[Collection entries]
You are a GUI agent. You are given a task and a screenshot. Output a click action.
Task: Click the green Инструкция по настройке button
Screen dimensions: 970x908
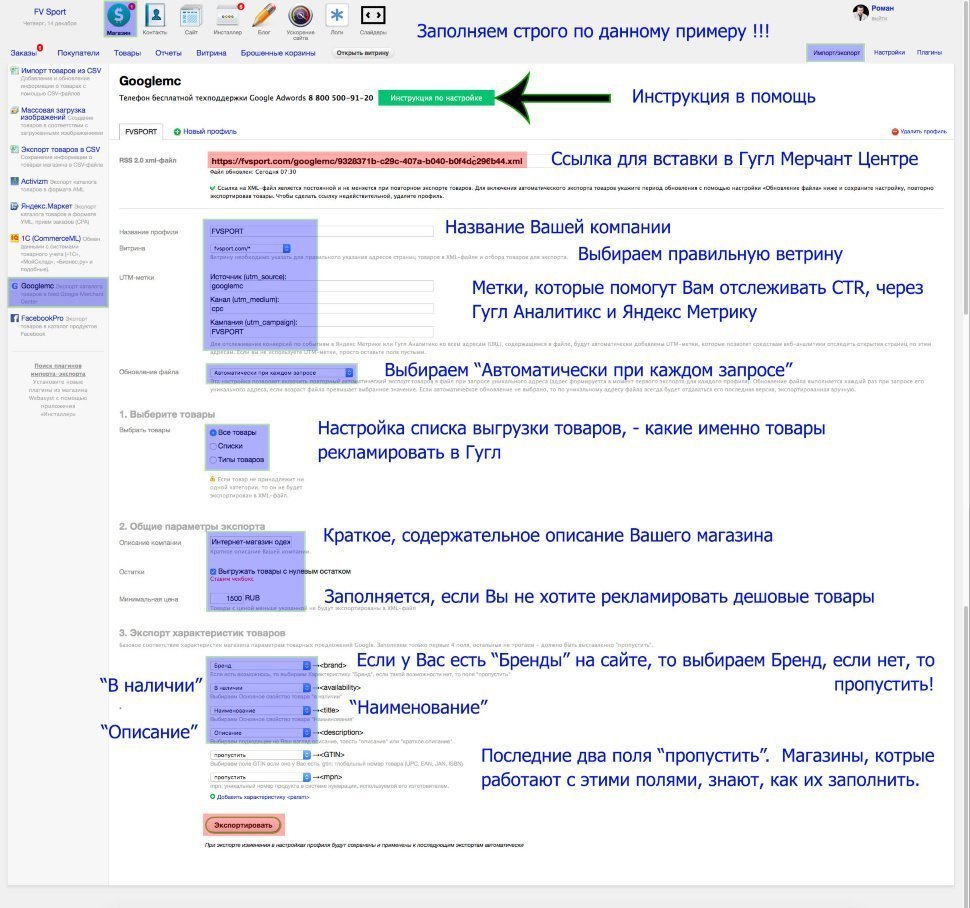pos(436,98)
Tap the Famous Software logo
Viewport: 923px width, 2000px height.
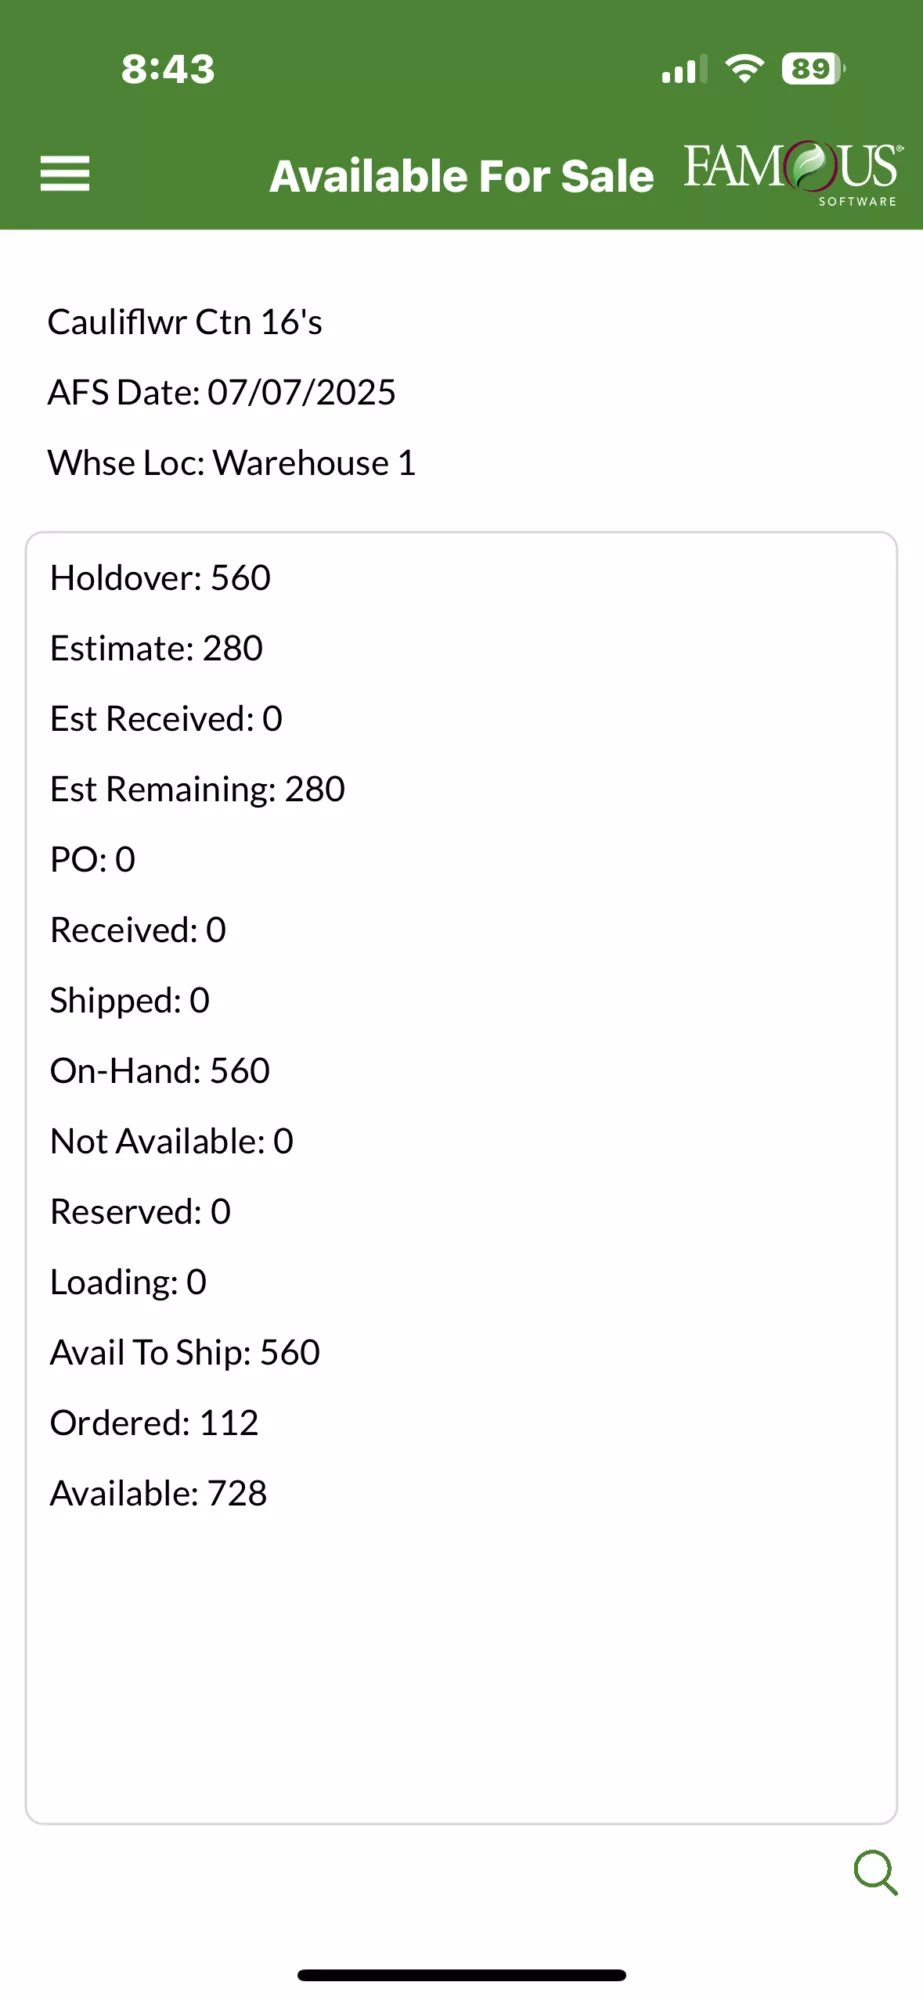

### Task instructions:
Your answer must be every record above, word for word, with no pictures.

### Output for this task:
You are a GUI agent. You are given a task and a screenshot. Output a click action.
Task: Click the green Инструкция по настройке button
Screen dimensions: 970x908
pos(436,98)
Tap the Famous Software logo
Viewport: 923px width, 2000px height.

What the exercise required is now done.